Nevertheless, an observant childhood spent in the company of three brothers however has given Robin an unusual and accurate insight into the frequently contrary reaction of males to female concern, which is very useful when it comes to dealing with Strike.

Her family realise that Robin is changing, and, as her favourite cousin Katie tells her, travelling in a different direction to the rest of them. Her difficult brother Martin has a child on the way, and Stephen is expecting his second, while Robin is living on her own for the first time and realising the threat that being a mother would be to the job she loves, and for which she has already sacrificed a marriage, her financial security, her sleep and her safety.

‘She hadn’t called Leda ‘Mum’ since she was fourteen and was explicit, these days, about the fact that she’d considered their late aunt, Joan, her true mother.’

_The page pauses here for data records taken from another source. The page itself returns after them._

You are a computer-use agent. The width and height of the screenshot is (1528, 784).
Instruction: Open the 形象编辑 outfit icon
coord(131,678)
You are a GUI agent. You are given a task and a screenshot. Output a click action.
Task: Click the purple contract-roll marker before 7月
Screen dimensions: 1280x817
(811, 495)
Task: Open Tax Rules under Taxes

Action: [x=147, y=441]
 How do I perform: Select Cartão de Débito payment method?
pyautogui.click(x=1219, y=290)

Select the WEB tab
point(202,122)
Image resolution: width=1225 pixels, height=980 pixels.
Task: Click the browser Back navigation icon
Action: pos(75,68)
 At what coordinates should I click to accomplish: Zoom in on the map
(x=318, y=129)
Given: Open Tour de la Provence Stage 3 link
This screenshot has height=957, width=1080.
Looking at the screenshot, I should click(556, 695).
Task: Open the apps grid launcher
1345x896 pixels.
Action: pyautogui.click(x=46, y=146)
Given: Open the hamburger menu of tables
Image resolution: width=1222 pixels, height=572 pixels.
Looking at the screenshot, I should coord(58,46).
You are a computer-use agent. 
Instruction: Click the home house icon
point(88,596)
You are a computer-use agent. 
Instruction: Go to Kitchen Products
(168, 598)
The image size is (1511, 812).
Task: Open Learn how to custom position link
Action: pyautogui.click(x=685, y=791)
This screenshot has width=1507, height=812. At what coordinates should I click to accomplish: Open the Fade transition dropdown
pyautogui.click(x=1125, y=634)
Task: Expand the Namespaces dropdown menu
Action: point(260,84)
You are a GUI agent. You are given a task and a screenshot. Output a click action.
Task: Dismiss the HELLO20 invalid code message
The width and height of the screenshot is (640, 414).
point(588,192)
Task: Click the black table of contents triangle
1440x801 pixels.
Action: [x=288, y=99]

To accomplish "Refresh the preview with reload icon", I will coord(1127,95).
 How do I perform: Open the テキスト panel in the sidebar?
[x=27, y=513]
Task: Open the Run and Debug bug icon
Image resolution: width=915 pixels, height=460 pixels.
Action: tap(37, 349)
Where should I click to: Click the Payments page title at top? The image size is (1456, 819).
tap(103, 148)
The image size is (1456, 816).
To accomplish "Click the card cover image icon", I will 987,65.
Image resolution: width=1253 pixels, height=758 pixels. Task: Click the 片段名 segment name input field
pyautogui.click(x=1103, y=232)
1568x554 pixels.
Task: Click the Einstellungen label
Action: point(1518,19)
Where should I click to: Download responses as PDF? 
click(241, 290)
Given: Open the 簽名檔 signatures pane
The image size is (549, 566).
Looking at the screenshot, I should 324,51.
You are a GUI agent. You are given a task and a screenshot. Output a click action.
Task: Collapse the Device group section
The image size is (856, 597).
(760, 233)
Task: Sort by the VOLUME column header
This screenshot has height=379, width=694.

The Running Grave, Robert Galbraith

Strike has eight half siblings, most of whom he does not know, but he grew up with Lucy, his half-sister through Leda. Strike is very fond of her, though he finds her yearning for neatness, order and security wearing, and she can’t hide the fact she worries about him, his work and lack of a family.

Lucy left Leda and their shared chaotic life at fourteen to live with Ted and Joan full-time while Strike felt compelled to stay. Leda at the time was living with Jeff Whittaker, a failed musician with a gloating, open pleasure in everything that was sadistic and demonic. Strike only felt safe leaving to read History at Oxford because he knew Shanker, a lost boy Leda had taken in, was keeping an eye on her. Shanker couldn’t be there all the time though and Strike’s mother died of a suspicious overdose, not long after giving birth to her third child, and before Lucy had the chance to resolve her issues with her mother. After giving evidence against Whittaker at his trial for her murder – he was found not guilty – Strike left university to join the military. Giving up his degree, he knows, disappointed his sister and aunt.

When he compares Robin and Lucy, Strike thinks Robin is the more courageous of the two. Both women have been touched by violence and sadism. Lucy has reacted by burying herself where she hopes it would never reach her again, in the suburbs with her husband Greg. Robin has reacted by facing it almost daily, investigating and resolving other crimes and traumas. It is only when investigating the UHC that Strike sees perhaps his younger sister is strikingly heroic in her own way.

Strike and Robin have been through huge changes since they began working together, and are developing new ways of thinking about their pasts. Perhaps those new ways of thinking about the past will also begin to change how they both see their futures.